Rio de Janeiro - O número de aparelhos celulares no Brasil com padrão de telefonia celular GSM, adotado por Oi, Tim e Claro, deve superar em dezembro deste ano os que tem o padrão CDMA, escolhido pela Vivo. A previsão foi feita por Mário Baumgarten, consultor geral da Siemens e vice-chairman do UMTS Forum e maior representante no Brasil da entidade, que representa empresas associadas ao padrão de telefonia móvel GSM.
Em junho, havia 16,1 milhões de terminais CDMA no Brasil, todos da Vivo, e 12,5 milhões de GSM somando os da Oi, da Tim e da Claro.
Em dezembro, prevê Baumgarten, serão 22 milhões de aparelhos GSM e 19 milhões de CDMA.
O padrão majoritário, pelos números de junho, ainda é o TDMA, com 24,9 milhões dos 53 milhões de celulares no País. As fabricantes de equipamento já decretaram, porém, que o TDMA, ainda muito usado pela Vivo, pela Claro e pela Tim, entre outras, não evoluirá mais.
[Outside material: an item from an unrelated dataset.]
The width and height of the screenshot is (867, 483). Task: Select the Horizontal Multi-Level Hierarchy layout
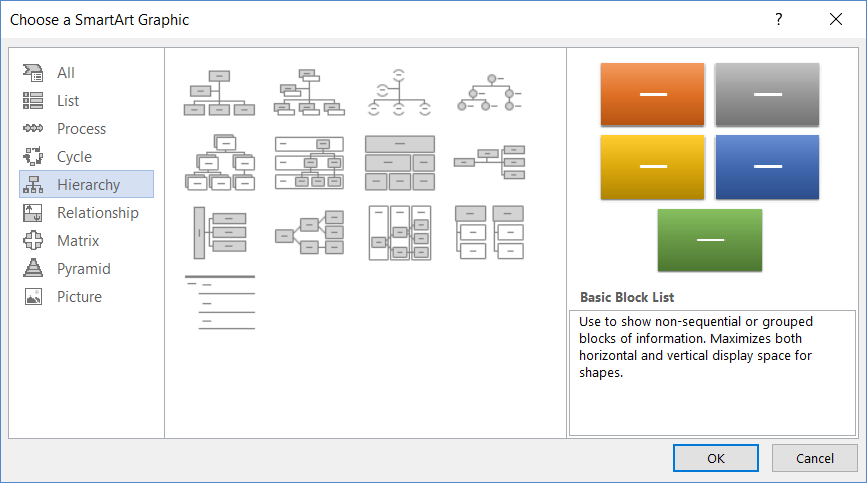coord(219,233)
Por isso, Baumgarten não fez previsões para o TDMA. ''Nossas projeções indicam que, em dezembro de 2006, o GSM vai superar 50% da planta brasileira e, no final da década, será 70% do mercado'', afirma Baumgarten.
Caso as previsões se confirmem, a Vivo perderá participação no mercado. ''A Vivo pode aumentar em números absolutos, mas vai perder participação no mercado porque escolheu o CDMA'', diz Baumgarten.
A análise dele é de que o CDMA é mais caro e, por isso, tem boa performance em países ricos, mas não seria adequado para ''países como o nosso''. Ele aposta que o maior crescimento dos celulares daqui para a frente será para a baixa renda porque as classes alta e média já estão razoavelmente abastecidas.
Baumgarten admite que os preços médios ao consumidor de aparelhos CDMA caíram mais do que os de GSM desde o fim do ano passado, mas, argumenta que, mesmo assim, os aparelhos GSM sempre estiveram com a média de preços mais baixa que a do CDMA.